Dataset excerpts
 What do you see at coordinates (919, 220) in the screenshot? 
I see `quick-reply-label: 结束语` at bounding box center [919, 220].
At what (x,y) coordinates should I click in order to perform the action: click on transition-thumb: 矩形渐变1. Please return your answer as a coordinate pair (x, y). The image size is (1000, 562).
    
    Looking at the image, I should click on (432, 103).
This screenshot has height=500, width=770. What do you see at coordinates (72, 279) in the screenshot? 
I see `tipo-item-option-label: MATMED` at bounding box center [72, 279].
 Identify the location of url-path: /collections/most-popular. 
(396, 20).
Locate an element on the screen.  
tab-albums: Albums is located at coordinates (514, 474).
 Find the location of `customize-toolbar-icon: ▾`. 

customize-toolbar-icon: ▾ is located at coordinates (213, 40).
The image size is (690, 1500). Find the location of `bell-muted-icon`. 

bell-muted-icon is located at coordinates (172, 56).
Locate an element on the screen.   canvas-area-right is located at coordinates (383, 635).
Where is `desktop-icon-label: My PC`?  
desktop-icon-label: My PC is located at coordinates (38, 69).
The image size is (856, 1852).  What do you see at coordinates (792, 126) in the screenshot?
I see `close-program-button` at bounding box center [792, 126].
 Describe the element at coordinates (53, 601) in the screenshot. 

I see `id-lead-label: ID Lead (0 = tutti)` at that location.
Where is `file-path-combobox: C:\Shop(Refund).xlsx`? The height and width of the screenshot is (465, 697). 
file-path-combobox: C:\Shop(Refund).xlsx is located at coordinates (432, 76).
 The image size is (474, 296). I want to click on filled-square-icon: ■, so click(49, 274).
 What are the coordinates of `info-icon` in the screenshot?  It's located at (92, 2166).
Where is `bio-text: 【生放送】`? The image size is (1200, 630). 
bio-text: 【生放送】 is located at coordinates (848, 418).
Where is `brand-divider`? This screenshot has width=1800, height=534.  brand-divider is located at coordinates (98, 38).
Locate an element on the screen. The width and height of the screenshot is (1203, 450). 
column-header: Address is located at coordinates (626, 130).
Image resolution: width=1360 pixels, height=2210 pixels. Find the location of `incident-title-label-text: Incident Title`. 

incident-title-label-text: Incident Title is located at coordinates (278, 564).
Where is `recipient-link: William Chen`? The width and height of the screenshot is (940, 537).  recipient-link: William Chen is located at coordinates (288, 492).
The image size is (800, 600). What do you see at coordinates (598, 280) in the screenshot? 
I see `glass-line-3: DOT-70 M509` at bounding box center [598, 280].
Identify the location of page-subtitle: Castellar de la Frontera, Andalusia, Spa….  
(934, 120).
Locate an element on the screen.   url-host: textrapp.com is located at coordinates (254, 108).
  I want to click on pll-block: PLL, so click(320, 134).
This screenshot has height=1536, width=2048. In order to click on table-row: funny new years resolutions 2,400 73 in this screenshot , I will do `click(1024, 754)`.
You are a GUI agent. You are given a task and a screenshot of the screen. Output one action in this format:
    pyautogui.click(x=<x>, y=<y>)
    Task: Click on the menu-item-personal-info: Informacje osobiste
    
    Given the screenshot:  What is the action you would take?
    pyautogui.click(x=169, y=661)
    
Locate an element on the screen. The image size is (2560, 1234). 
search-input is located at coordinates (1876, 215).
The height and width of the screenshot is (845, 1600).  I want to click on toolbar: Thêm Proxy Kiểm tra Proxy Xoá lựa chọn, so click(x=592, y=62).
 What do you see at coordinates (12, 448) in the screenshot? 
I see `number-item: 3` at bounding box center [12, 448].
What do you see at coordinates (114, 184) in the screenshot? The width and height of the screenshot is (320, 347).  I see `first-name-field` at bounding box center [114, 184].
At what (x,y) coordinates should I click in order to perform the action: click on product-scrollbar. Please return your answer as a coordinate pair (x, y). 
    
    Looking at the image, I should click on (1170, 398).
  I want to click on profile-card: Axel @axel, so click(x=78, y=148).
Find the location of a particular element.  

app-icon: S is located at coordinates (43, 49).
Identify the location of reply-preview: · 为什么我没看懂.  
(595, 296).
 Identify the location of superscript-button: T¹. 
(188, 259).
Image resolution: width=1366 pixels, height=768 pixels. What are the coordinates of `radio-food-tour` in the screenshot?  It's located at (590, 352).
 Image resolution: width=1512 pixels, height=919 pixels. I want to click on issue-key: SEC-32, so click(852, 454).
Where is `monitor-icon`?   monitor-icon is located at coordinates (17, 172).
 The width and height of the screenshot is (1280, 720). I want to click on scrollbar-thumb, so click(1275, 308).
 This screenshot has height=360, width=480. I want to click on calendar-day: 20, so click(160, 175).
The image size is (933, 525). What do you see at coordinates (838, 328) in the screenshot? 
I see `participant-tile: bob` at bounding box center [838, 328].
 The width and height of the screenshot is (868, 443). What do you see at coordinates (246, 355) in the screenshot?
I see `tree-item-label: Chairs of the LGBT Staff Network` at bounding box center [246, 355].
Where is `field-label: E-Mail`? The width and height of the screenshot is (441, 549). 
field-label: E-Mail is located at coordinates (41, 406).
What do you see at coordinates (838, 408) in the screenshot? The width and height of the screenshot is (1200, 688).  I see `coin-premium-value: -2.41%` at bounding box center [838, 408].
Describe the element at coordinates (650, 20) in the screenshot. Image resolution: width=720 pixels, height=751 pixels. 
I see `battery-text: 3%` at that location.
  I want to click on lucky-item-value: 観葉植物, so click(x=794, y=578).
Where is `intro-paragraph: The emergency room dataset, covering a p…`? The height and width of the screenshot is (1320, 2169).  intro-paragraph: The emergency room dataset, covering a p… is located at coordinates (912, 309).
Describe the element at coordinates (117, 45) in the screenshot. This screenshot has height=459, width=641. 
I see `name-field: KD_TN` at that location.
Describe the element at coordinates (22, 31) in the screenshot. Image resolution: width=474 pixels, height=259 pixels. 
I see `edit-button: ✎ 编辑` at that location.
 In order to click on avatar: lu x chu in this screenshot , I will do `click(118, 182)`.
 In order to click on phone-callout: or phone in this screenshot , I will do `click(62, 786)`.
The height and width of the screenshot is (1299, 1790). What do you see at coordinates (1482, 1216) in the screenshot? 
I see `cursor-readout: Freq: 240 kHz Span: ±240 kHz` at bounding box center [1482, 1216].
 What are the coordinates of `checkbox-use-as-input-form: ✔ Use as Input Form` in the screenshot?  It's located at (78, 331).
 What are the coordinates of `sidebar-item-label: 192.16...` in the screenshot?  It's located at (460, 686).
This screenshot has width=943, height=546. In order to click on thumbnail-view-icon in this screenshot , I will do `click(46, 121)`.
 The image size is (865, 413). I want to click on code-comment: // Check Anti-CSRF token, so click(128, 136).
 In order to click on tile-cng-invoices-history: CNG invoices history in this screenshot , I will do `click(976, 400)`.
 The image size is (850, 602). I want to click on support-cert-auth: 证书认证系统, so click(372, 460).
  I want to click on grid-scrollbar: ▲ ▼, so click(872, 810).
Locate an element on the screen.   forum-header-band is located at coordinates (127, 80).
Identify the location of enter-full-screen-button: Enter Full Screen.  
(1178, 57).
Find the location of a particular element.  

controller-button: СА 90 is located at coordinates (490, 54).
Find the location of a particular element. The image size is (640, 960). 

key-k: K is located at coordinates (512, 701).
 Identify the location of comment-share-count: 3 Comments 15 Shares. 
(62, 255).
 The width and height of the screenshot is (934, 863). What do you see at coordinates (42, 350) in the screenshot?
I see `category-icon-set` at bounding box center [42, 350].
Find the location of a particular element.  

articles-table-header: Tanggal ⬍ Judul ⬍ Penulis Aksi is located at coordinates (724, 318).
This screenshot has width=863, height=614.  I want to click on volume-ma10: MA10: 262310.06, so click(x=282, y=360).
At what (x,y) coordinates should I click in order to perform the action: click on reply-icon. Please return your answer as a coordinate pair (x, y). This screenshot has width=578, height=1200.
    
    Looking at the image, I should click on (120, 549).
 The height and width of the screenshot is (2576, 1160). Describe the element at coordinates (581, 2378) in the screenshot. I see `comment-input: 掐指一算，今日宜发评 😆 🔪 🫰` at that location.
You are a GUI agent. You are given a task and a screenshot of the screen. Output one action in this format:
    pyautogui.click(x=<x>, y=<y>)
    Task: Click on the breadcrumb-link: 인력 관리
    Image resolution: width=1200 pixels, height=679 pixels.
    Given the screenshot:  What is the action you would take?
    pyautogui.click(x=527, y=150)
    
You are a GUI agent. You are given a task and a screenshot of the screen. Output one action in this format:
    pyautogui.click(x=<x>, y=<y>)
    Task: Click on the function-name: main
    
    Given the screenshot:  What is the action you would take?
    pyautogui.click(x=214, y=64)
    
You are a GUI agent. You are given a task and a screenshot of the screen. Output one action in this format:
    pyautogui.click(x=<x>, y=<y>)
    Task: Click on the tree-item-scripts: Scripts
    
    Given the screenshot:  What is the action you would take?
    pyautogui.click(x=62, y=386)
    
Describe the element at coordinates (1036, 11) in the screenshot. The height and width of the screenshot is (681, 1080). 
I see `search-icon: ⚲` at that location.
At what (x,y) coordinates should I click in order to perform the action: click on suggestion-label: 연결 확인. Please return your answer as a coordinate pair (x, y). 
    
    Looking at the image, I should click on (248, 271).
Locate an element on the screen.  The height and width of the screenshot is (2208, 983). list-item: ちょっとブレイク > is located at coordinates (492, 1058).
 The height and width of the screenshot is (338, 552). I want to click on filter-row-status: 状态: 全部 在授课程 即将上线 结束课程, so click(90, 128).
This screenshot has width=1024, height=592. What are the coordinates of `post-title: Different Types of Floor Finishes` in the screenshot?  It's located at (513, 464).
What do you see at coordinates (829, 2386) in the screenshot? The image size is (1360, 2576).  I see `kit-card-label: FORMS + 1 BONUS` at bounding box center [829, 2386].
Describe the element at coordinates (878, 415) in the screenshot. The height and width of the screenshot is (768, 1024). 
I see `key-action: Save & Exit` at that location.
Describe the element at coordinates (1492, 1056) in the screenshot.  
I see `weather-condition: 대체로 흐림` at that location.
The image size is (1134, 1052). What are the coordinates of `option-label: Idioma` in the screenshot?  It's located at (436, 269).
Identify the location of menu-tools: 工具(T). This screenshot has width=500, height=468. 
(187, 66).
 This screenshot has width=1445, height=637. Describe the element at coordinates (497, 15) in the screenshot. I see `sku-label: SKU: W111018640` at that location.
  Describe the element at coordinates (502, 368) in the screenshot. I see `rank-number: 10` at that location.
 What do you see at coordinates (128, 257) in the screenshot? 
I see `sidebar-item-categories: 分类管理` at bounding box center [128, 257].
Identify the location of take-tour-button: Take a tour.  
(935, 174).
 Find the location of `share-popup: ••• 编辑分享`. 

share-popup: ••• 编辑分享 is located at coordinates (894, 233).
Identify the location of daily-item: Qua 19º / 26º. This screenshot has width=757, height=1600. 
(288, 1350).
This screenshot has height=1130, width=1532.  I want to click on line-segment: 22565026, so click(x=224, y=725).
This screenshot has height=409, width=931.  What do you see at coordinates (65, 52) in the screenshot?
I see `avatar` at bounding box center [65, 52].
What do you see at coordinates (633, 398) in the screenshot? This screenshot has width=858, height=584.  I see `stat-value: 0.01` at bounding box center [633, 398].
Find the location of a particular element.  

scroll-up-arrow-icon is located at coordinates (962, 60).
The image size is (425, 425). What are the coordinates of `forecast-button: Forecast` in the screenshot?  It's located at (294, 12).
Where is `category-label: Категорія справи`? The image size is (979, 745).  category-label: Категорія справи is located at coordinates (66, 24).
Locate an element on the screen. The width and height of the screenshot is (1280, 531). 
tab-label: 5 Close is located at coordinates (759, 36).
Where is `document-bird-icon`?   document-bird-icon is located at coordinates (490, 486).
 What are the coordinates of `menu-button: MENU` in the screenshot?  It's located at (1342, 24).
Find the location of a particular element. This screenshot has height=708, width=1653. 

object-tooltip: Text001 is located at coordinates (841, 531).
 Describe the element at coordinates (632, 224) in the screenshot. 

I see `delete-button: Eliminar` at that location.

- _Exercise requirements_: Take the stretch of data from the line containing "Locate an element on the screen. The image" through the line containing "The height and width of the screenshot is (845, 1600).", swap "image size" for "resolution", and leave everything else unchanged. Return only those lines.

- _Task solution_:
Locate an element on the screen. The resolution is (2560, 1234). 
search-input is located at coordinates (1876, 215).
The height and width of the screenshot is (845, 1600).  I want to click on toolbar: Thêm Proxy Kiểm tra Proxy Xoá lựa chọn, so click(x=592, y=62).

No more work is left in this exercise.